剪切因子调控转录后可变剪切过程，其表达量异常与肿瘤进展密切相关。本研究前期利用CRISPR/Cas9文库技术筛选发现剪切因子SNRPB2在乳腺肿瘤进展中不可或缺。有关SNRPB2在肿瘤研究中报道甚少，相关分子机理有待研究。预实验发现：高表达SNRPB2的乳腺癌预后更差；敲除SNRPB2基因显著抑制乳腺癌细胞生长与迁移；SNRPB2基因缺失会改变靶基因Bcl-X的剪切模式而引起显著凋亡效应。我们假设SNRPB2通过调控Bcl-X剪切并拮抗RBM4对Bcl-X的剪切效应，促进乳腺肿瘤进展。本项目计划运用细胞和分子生物学实验、转录组测序技术、动物实验和临床样本分析，研究SNRPB2对靶基因Bcl-X可变剪切的直接与间接调控机制，鉴定介导SNRPB2促癌效应的关键靶基因，阐明SNRPB2直接调节的细胞信号分子通路。本研究将揭示SNRPB2与乳腺肿瘤进展的内在联系，为乳腺肿瘤治疗提供潜在新靶点。
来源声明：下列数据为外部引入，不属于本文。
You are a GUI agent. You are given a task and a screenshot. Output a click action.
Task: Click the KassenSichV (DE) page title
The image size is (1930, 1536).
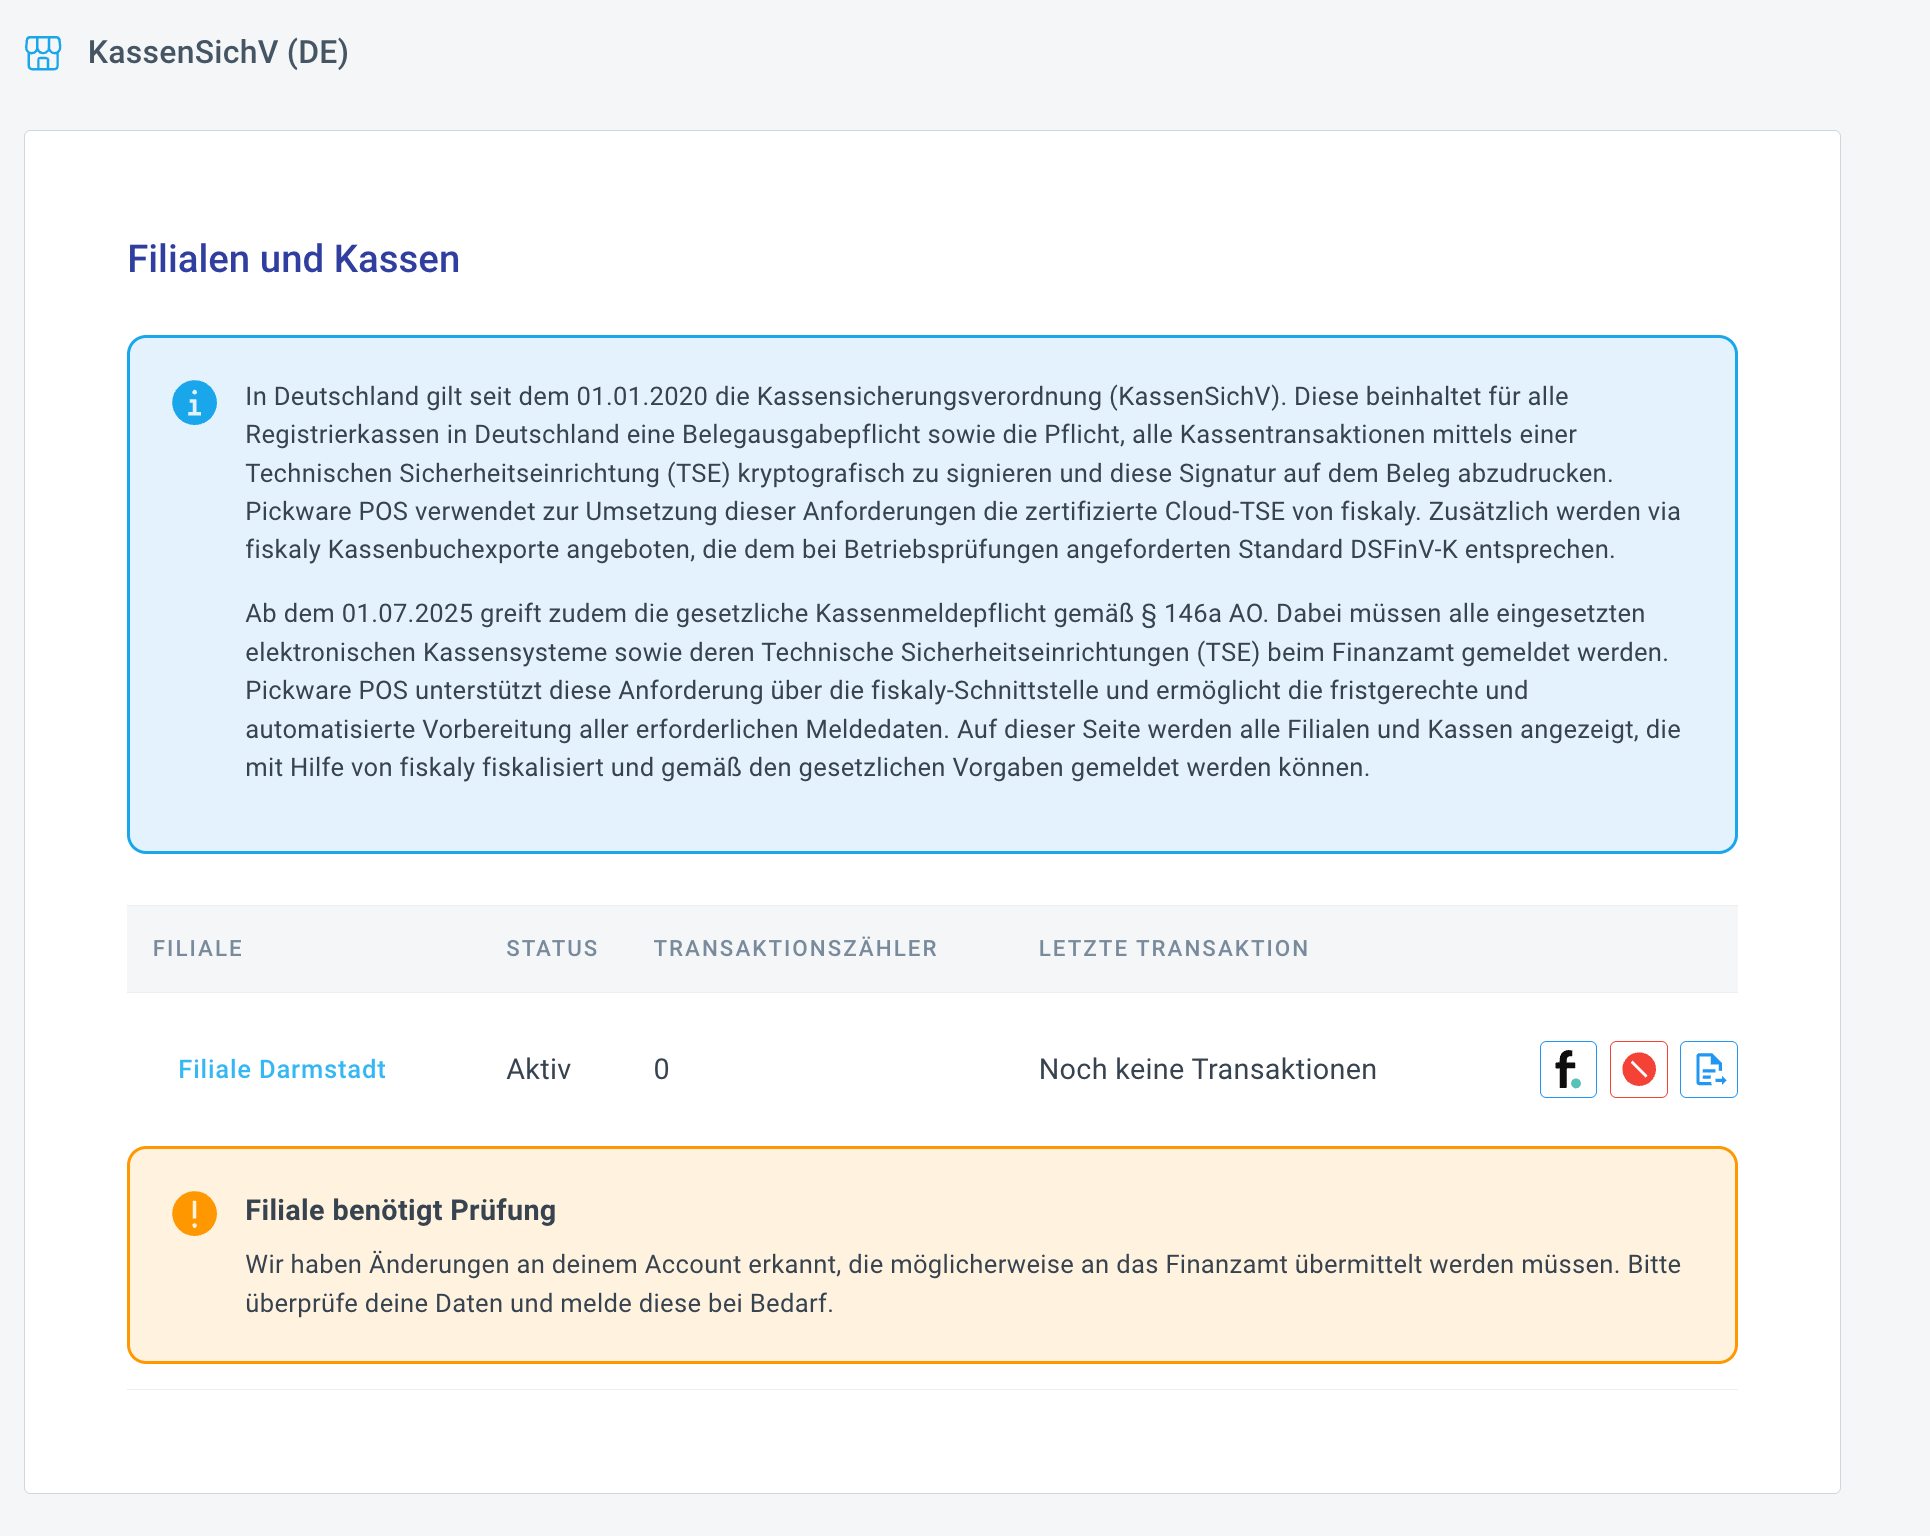click(218, 52)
As one of the most prevalent mechanisms of gene regulation, alternative splicing (AS) plays a vital role in the intricate regulation of protein function, and splicing dysregulation is closely associated with human cancer. This RNA processing event is mediated by a complex interplay of splicing factors (SFs) and defined RNA sequences (splice sites) within pre-mRNA transcripts. These SFs and other RNA-binding proteins are tightly regulated and embedded in signaling pathways in the cancer cell, making AS a major modulator of cancer cell properties and functions. Using an in vivo CRISPR screen targeting RNA-binding proteins, we have previously identified Small Nuclear Ribonucleoprotein Polypeptide B2 (SNRPB2) as a SF involved in breast tumor progression. To date, there is almost no lecture to uncover the role of SNRPB2 in tumor and the underlying molecular mechanisms remain poorly defined. In this study, SNRPB2 was frequently up-regulated in breast cancer and was associated with poor clinical outcome in patients. Knockout of SNRPB2 gene by CRISPR/Cas9 significantly inhibited breast cancer cell growth and migration and caused apoptosis. RNA-seq analysis revealed that SNRPB2 ablation altered the splicing patterns of cancer-related genes in transcriptome-scale, including downstream target gene Bcl-X. Additionally, SNRPB2 was found to bind to SF RBM4. We therefore hypothesize that SNRPB2 promotes breast tumor progression by regulating Bcl-X AS and antagonizing the AS effect of RBM4 on Bcl-X. We plan to perform relevant cell and molecular biology experiments, transcriptome sequencing, animal experiments and clinical sample analysis to investigate the biological role of SNRPB2 on breast tumor progression as well as the mechanism of SNRPB2 regulating the AS of Bcl-X. Further, we are going to identify the key downstream molecules that mediate the effect of SNRPB2 on breast tumor progression and to elucidate the primary signaling pathway that is directly regulated by SNRPB2. In summary, these proposed experiments in the project are to lay a solid foundation for identifying a prognostic marker and a translatable therapeutic target for breast tumor.